Courtesy of Vasco Fragoso Mendes

That tension between old and new surfaced repeatedly throughout the week. Portuguese craftsmanship remains the foundation of much of the country’s design scene, but the most compelling work wasn’t interested in preserving tradition protected by glass. Instead, designers treated heritage as a living material—something to reinterpret, question, and build upon.

Perhaps nowhere was that clearer than “Design Feito à Mão” (“Design Made by Hand”), the festival’s flagship exhibition at Arquivo Aires Mateus. Taking the humble jar as its starting point—one of humanity’s oldest designed objects—the exhibition brought together artisans, designers, and makers working across disciplines to explore the enduring relationship between handcraft and contemporary design. Curated by André Matos, Vasco Águas, and Astrid Suzano, the exhibition underscored a theme that resonated throughout the week: even in an increasingly digital world, the hand still matters.

Courtesy of Irina Boersma Machado

What makes Lisbon Design Week especially compelling is how integrated it feels with the city itself. Rather than funneling visitors into a convention center or fairground, the event encourages exploration. One moment you’re stepping inside a centuries-old building to view contemporary ceramics; the next you’re discovering an emerging designer’s work in a neighborhood studio down a warehouse entry or stumbling upon a collaborative installation tucked inside a showroom.

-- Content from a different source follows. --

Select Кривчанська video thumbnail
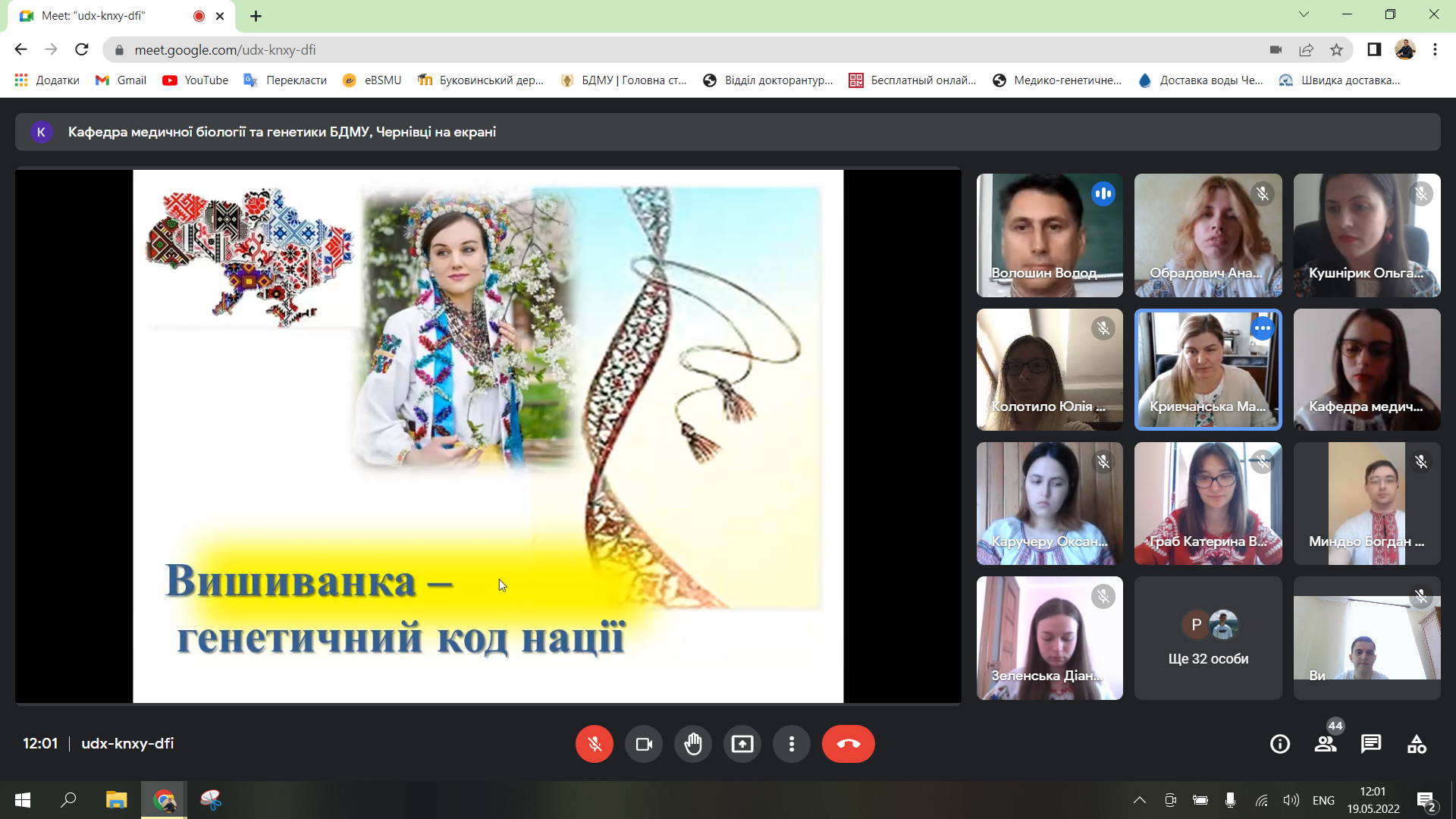Image resolution: width=1456 pixels, height=819 pixels. click(x=1208, y=369)
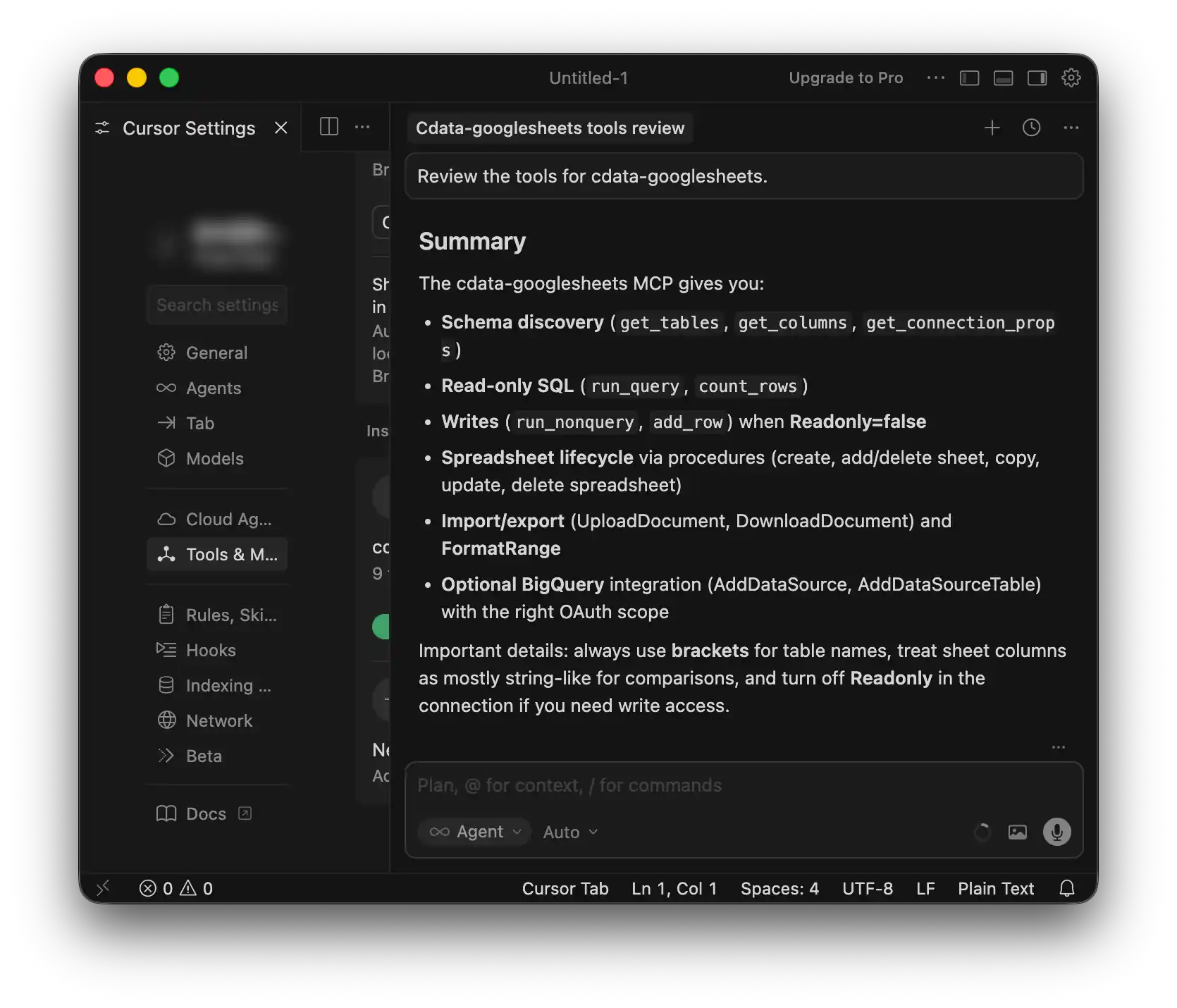Click the Search settings field

[217, 305]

Some of the week’s presentations demonstrated the breadth of Portugal’s contemporary design scene. At the Basílica da Estrela, Luso Collective’s “Integrity and Form” transformed the historic chapel into a showcase for collectible design, bringing contemporary furniture, lighting, and decorative objects into dialogue with one of Lisbon’s most recognizable landmarks.

Courtesy of Irina Boersma Machado

Elsewhere, Lisbon Design Week’s Spotlight series offered deeper looks into individual creative practices. Among the highlights was designer Vasco Fragoso Mendes’ presentation at The Lisbonaire, where the Lisbon-born designer showcased his evolving body of work exploring the duality between raw materiality and geometric form. Trained as an architect and known for his handcrafted furniture and lighting pieces, Mendes works primarily with wood, cork, metal, and paper, creating objects that feel both deeply rooted in Portuguese craftsmanship and distinctly contemporary and utilitarian, like a table that can be used as a game.

Designers such as Mafalda Girão and Beatriz Horta Correia similarly demonstrated how a new generation of creatives is drawing from local materials and artisanal techniques while pushing Portuguese design in new directions.

Courtesy of Mafalda Girão

As Portugal’s design profile continues to rise internationally, Lisbon Design Week is emerging as a platform for a broad conversation about what Portuguese design means today. Judging by this year’s edition, the answer lies somewhere between heritage and innovation, craftsmanship and experimentation, and, perhaps most importantly, collaboration.